Giuliani, Overheard Talking About Need for Cash, Mistakenly Calls NBC Reporter

WASHINGTON — Rudolph W. Giuliani, President Trump’s personal lawyer and a key figure in the impeachment inquiry, managed to inadvertently telephone an NBC News reporter at 11 p.m. one night this month and leave a lengthy voice message filled with snippets of an overheard conversation.

In the muffled recording — left on Oct. 16 with the NBC reporter Rich Schapiro — Mr. Giuliani, the chairman of a security consulting firm, can be heard discussing business in Turkey and Bahrain. At one point, speaking with a pair of unidentified men, Mr. Giuliani declares: “The problem is we need some money.”

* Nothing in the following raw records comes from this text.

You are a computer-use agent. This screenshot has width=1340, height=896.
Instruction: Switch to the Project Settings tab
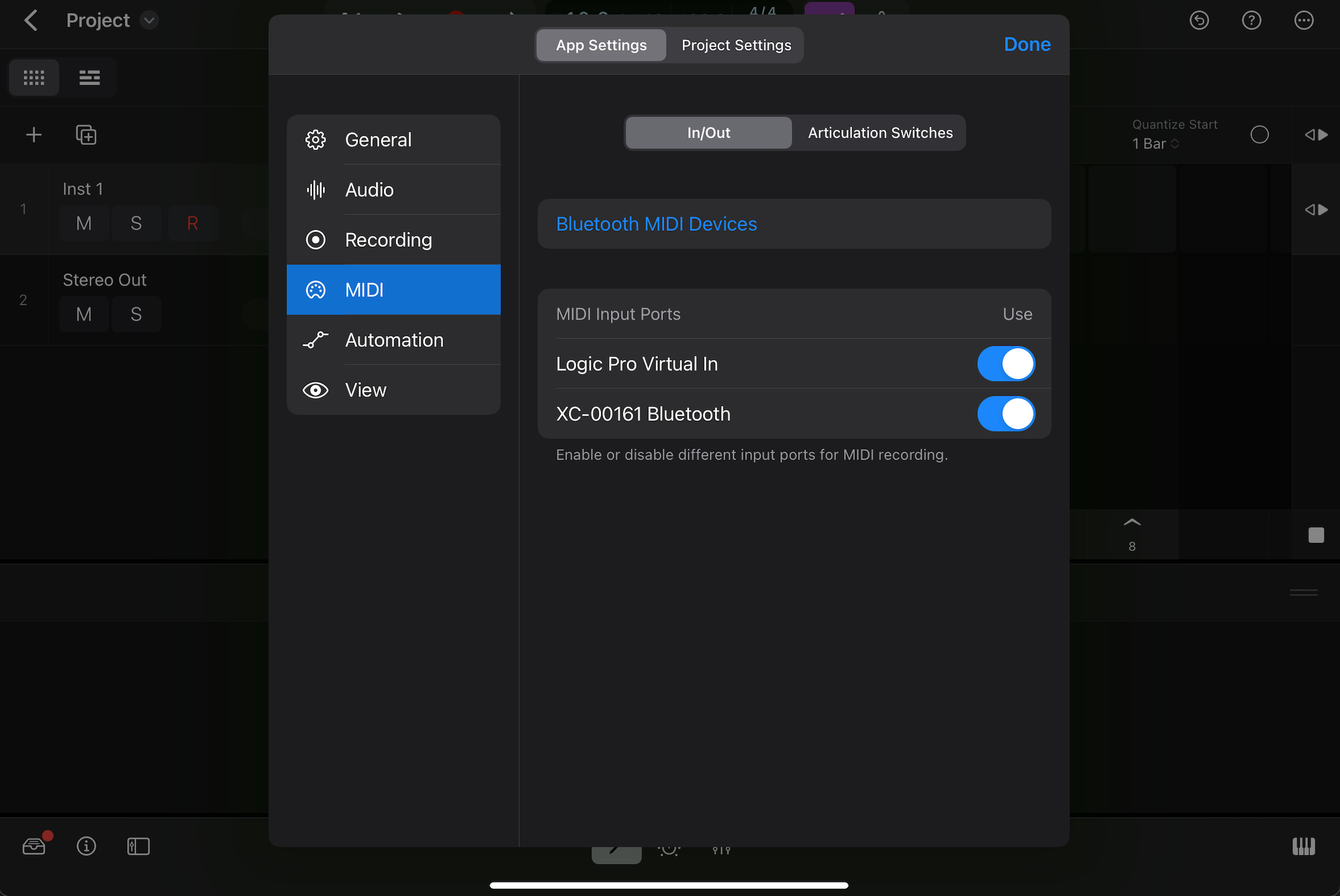coord(736,45)
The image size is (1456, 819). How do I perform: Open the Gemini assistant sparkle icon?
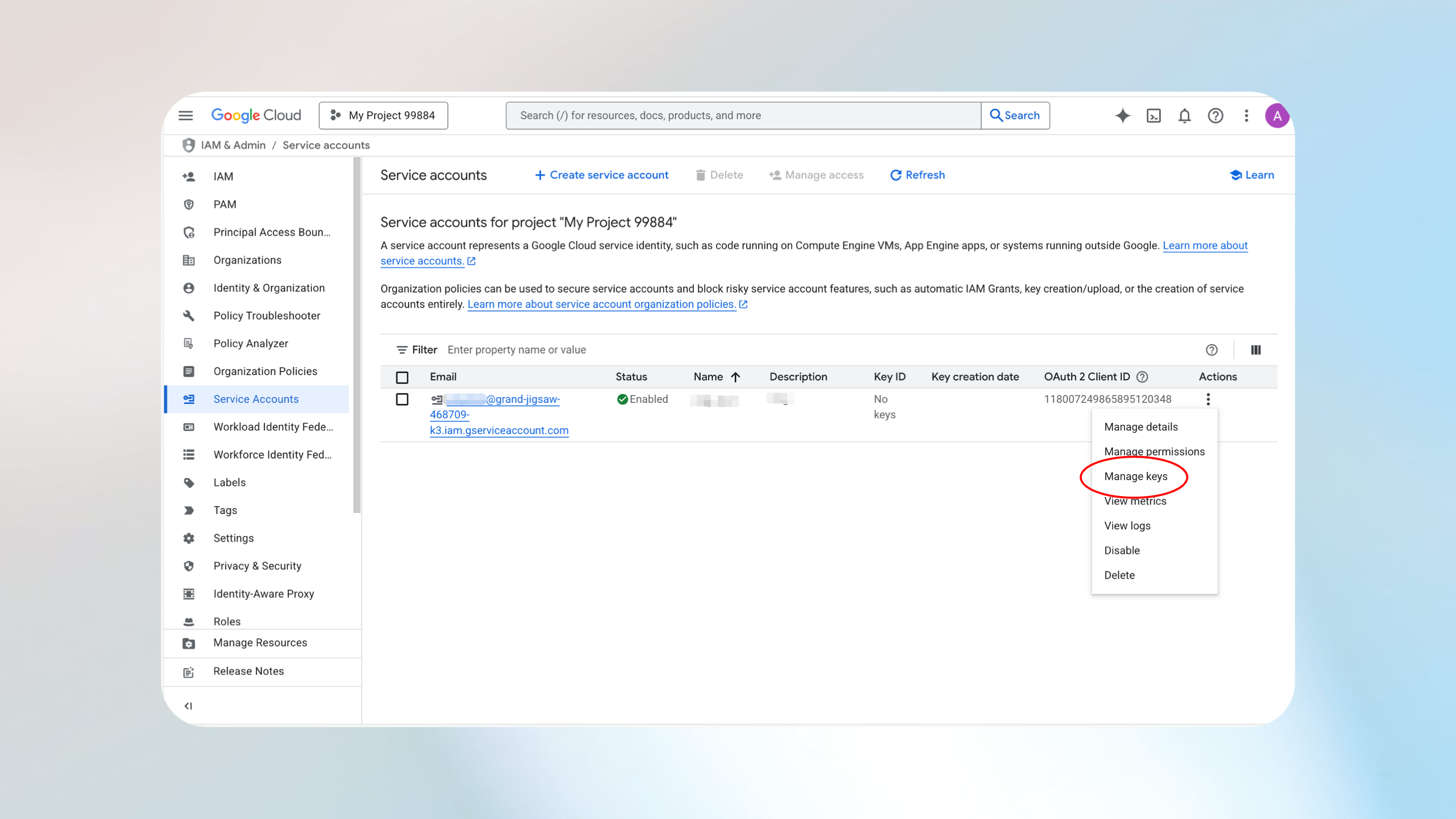(x=1123, y=115)
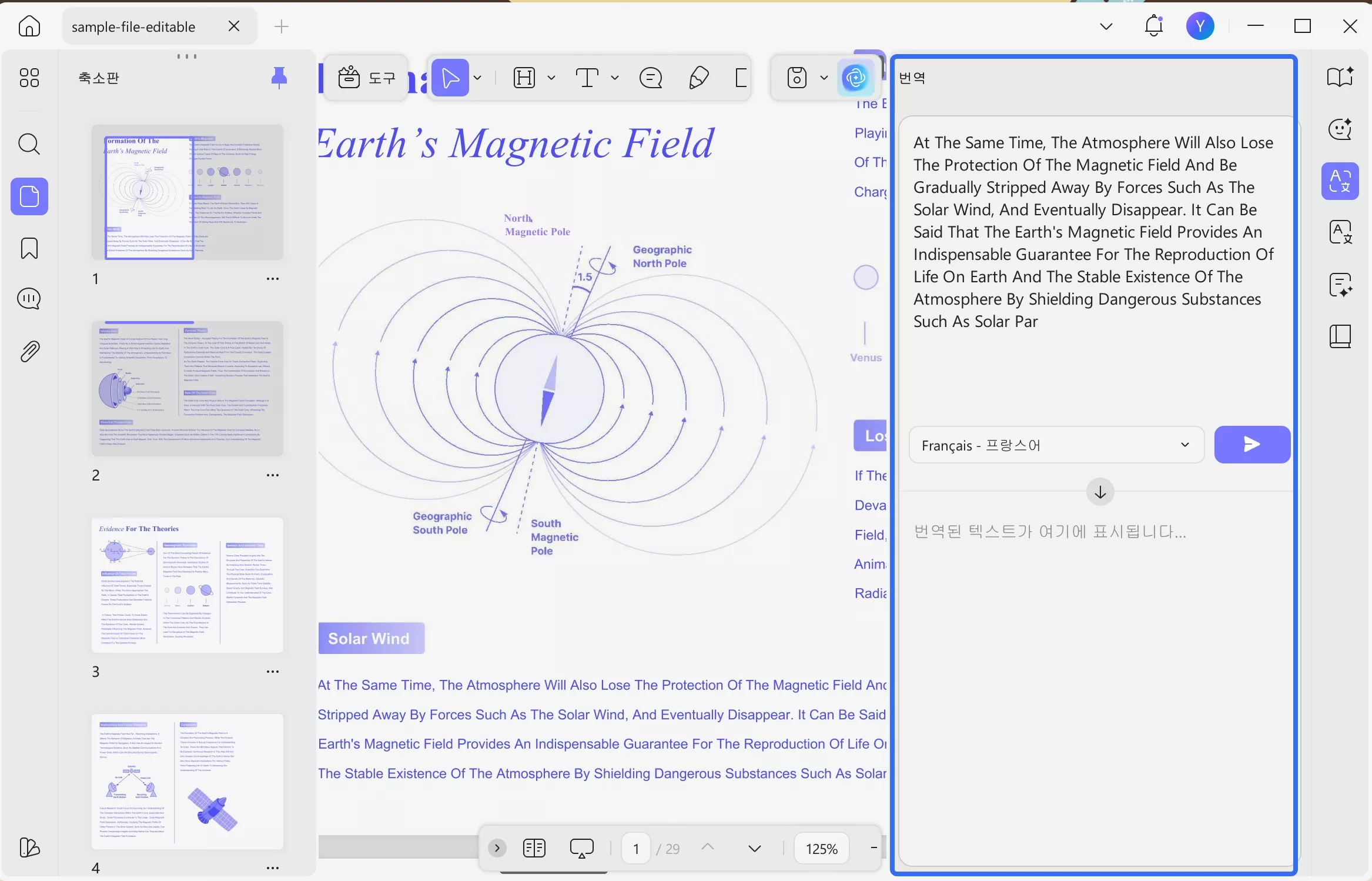Open the 125% zoom level dropdown

click(821, 849)
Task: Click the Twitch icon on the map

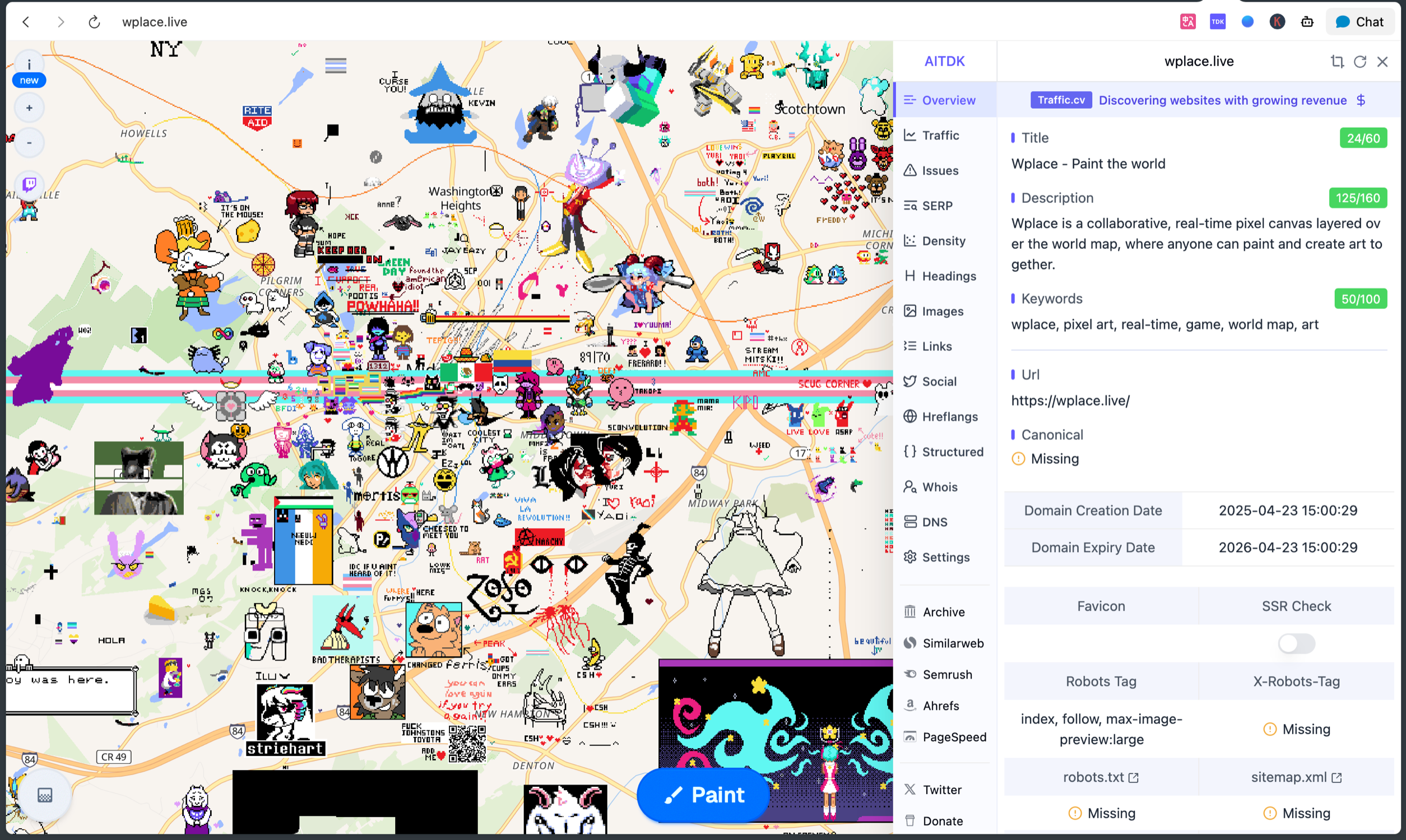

Nearly 10 seconds of silence tick by before Mr. Giuliani clarifies: “We need a few hundred thousand.”

It was not the first time that Mr. Giuliani had left remnants of a conversation on Mr. Schapiro’s phone. In a voice mail message left in September, he can be heard railing against the family of Joseph R. Biden Jr., suggesting with no evidence that he knows of corrupt activities by the former vice president.

Calls and texts to Mr. Giuliani seeking clarity about the messages went unreturned on Friday. And Mr. Schapiro, in an appearance on MSNBC, said he had tried without success to ask Mr. Giuliani about the unusual recordings.

“I have yet to receive an intentional or unintentional call back,” Mr. Schapiro said.

Given Mr. Giuliani’s sensitive role in the impeachment inquiry, and his taste for the spotlight, there was some speculation that the messages could have been staged. But based on reactions from the Washington press corps who cover him, Mr. Giuliani, 75, is an accomplished inadvertent caller. On social media, the Giuliani stories began to flow.

“Everyone has a good Rudy butt dial story,” Josh Dawsey, a Washington Post White House reporter, wrote on Twitter. “I’ve heard him on what sounded like a plane, at the airport, at what sounded like a bar.”

Jonathan Swan, a White House reporter for Axios, had another story. “He once texted me a voice memo recording of himself talking to a guy,” Mr. Swan recalled. “I couldn’t make any sense of it or figure out how he managed to text me a recording in advertently.”

David Martosko, a journalist at The Daily Mail, remembered once bumping into Mr. Giuliani and a Fox News producer at a Washington television studio. “He was just finishing telling her a story,” Mr. Martosko wrote on Twitter, referring to the producer. “It ended with: ‘And I butt-dialed him! Can you believe it?’”

Accidents aside, Mr. Giuliani relies heavily on his telephone to communicate. He is a frequent texter and often eager to engage with reporters. In a recent parlor game of sorts in Washington, journalists posted pictures of their smartphone conversations with the former New York mayor.

Oliver Darcy, a CNN media reporter, joked on Twitter last week that it was “starting to feel like I might be the only reporter not texting with’’ Mr. Giuliani.

Inadvertent phone calls have yet to join the pantheon of legendary reporting methods. But the smartphone era is young.

“I can tell you,” Mr. Schapiro said on MSNBC on Friday, “I did not go to sleep that night expecting to wake up in the morning with a three-minute voice mail message from Rudy Giuliani.”